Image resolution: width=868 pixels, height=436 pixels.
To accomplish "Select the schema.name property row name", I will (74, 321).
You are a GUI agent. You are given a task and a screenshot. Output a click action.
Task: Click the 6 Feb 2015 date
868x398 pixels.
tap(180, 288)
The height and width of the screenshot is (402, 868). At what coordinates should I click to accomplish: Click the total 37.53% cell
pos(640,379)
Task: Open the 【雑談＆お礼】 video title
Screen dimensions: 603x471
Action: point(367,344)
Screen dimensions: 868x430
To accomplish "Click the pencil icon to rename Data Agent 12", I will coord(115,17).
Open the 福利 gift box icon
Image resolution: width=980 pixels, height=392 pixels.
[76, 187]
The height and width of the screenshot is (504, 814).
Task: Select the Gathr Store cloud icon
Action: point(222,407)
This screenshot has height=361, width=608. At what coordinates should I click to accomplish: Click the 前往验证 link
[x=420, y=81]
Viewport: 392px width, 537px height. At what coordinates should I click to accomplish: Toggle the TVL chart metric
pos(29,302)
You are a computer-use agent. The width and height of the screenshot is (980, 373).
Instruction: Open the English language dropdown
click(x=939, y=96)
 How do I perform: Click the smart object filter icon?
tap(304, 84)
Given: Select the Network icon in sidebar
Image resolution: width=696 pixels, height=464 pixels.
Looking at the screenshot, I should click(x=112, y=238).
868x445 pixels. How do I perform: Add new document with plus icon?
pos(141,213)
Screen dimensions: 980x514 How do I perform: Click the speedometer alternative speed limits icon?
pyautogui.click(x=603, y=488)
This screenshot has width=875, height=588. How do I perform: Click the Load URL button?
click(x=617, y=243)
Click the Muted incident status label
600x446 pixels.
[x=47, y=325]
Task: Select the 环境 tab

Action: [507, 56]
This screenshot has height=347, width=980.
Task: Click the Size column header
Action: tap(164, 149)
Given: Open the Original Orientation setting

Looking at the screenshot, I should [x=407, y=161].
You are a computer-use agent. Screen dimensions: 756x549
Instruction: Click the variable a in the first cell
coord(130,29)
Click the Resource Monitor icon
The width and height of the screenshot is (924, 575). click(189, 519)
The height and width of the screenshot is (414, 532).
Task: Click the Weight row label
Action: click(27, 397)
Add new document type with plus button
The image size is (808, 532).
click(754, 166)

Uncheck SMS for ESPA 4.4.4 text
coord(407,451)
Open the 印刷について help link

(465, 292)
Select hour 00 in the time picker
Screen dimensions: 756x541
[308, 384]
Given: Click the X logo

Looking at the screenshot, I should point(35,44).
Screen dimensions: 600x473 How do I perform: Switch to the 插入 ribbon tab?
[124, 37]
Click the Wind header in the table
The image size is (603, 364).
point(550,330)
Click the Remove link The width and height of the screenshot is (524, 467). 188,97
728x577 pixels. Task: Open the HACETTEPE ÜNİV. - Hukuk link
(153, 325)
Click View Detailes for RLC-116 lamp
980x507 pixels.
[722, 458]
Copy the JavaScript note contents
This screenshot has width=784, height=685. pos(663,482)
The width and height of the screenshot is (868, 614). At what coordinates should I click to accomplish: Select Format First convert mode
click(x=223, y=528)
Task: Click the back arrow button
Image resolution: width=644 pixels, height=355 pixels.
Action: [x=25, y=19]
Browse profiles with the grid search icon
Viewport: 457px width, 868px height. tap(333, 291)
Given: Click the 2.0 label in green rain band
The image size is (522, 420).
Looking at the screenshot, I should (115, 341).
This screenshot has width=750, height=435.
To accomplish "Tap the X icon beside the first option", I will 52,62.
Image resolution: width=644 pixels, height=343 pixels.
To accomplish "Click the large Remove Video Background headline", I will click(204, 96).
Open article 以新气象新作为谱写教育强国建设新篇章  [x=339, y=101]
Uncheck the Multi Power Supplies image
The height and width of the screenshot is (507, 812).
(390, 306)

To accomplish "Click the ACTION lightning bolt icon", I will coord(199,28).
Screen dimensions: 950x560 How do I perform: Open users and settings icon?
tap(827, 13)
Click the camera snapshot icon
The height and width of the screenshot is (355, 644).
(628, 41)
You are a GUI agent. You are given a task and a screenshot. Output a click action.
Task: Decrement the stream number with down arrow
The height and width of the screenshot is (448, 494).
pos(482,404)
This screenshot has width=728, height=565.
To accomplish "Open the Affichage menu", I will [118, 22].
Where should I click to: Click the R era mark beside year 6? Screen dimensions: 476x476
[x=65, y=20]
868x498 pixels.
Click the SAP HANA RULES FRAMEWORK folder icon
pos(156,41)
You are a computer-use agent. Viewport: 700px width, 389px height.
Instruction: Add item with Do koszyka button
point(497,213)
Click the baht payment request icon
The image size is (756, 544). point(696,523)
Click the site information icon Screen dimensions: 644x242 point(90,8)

┄┄┄┄┄┄

§ **WORK ITEM**
Could you please repeat the data exactly as given?

§ **PROBLEM SOLUTION**
Image resolution: width=868 pixels, height=436 pixels.
To accomplish "Select the schema.name property row name", I will (74, 321).
You are a GUI agent. You are given a task and a screenshot. Output a click action.
Task: Click the 6 Feb 2015 date
868x398 pixels.
tap(180, 288)
The height and width of the screenshot is (402, 868). At what coordinates should I click to accomplish: Click the total 37.53% cell
pos(640,379)
Task: Open the 【雑談＆お礼】 video title
Screen dimensions: 603x471
Action: point(367,344)
Screen dimensions: 868x430
To accomplish "Click the pencil icon to rename Data Agent 12", I will coord(115,17).
Open the 福利 gift box icon
Image resolution: width=980 pixels, height=392 pixels.
[76, 187]
The height and width of the screenshot is (504, 814).
Task: Select the Gathr Store cloud icon
Action: point(222,407)
This screenshot has height=361, width=608. At what coordinates should I click to accomplish: Click the 前往验证 link
[x=420, y=81]
Viewport: 392px width, 537px height. At what coordinates should I click to accomplish: Toggle the TVL chart metric
pos(29,302)
You are a computer-use agent. The width and height of the screenshot is (980, 373).
Instruction: Open the English language dropdown
click(x=939, y=96)
 How do I perform: Click the smart object filter icon?
tap(304, 84)
Given: Select the Network icon in sidebar
Image resolution: width=696 pixels, height=464 pixels.
Looking at the screenshot, I should click(x=112, y=238).
868x445 pixels. How do I perform: Add new document with plus icon?
pos(141,213)
Screen dimensions: 980x514 How do I perform: Click the speedometer alternative speed limits icon?
pyautogui.click(x=603, y=488)
This screenshot has width=875, height=588. How do I perform: Click the Load URL button?
click(x=617, y=243)
Click the Muted incident status label
600x446 pixels.
[x=47, y=325]
Task: Select the 环境 tab

Action: [507, 56]
This screenshot has height=347, width=980.
Task: Click the Size column header
Action: tap(164, 149)
Given: Open the Original Orientation setting

Looking at the screenshot, I should [x=407, y=161].
You are a computer-use agent. Screen dimensions: 756x549
Instruction: Click the variable a in the first cell
coord(130,29)
Click the Resource Monitor icon
The width and height of the screenshot is (924, 575). click(189, 519)
The height and width of the screenshot is (414, 532).
Task: Click the Weight row label
Action: click(27, 397)
Add new document type with plus button
The image size is (808, 532).
click(754, 166)

Uncheck SMS for ESPA 4.4.4 text
coord(407,451)
Open the 印刷について help link

(465, 292)
Select hour 00 in the time picker
Screen dimensions: 756x541
[308, 384]
Given: Click the X logo

Looking at the screenshot, I should point(35,44).
Screen dimensions: 600x473 How do I perform: Switch to the 插入 ribbon tab?
[124, 37]
Click the Wind header in the table
The image size is (603, 364).
point(550,330)
Click the Remove link The width and height of the screenshot is (524, 467). 188,97
728x577 pixels. Task: Open the HACETTEPE ÜNİV. - Hukuk link
(153, 325)
Click View Detailes for RLC-116 lamp
980x507 pixels.
[722, 458]
Copy the JavaScript note contents
This screenshot has width=784, height=685. pos(663,482)
The width and height of the screenshot is (868, 614). At what coordinates should I click to accomplish: Select Format First convert mode
click(x=223, y=528)
Task: Click the back arrow button
Image resolution: width=644 pixels, height=355 pixels.
Action: [x=25, y=19]
Browse profiles with the grid search icon
Viewport: 457px width, 868px height. tap(333, 291)
Given: Click the 2.0 label in green rain band
The image size is (522, 420).
Looking at the screenshot, I should (115, 341).
This screenshot has width=750, height=435.
To accomplish "Tap the X icon beside the first option", I will 52,62.
Image resolution: width=644 pixels, height=343 pixels.
To accomplish "Click the large Remove Video Background headline", I will click(204, 96).
Open article 以新气象新作为谱写教育强国建设新篇章  [x=339, y=101]
Uncheck the Multi Power Supplies image
The height and width of the screenshot is (507, 812).
(390, 306)

To accomplish "Click the ACTION lightning bolt icon", I will coord(199,28).
Screen dimensions: 950x560 How do I perform: Open users and settings icon?
tap(827, 13)
Click the camera snapshot icon
The height and width of the screenshot is (355, 644).
(628, 41)
You are a GUI agent. You are given a task and a screenshot. Output a click action.
Task: Decrement the stream number with down arrow
The height and width of the screenshot is (448, 494).
pos(482,404)
This screenshot has width=728, height=565.
To accomplish "Open the Affichage menu", I will [118, 22].
Where should I click to: Click the R era mark beside year 6? Screen dimensions: 476x476
[x=65, y=20]
868x498 pixels.
Click the SAP HANA RULES FRAMEWORK folder icon
pos(156,41)
You are a computer-use agent. Viewport: 700px width, 389px height.
Instruction: Add item with Do koszyka button
point(497,213)
Click the baht payment request icon
The image size is (756, 544). point(696,523)
Click the site information icon Screen dimensions: 644x242 point(90,8)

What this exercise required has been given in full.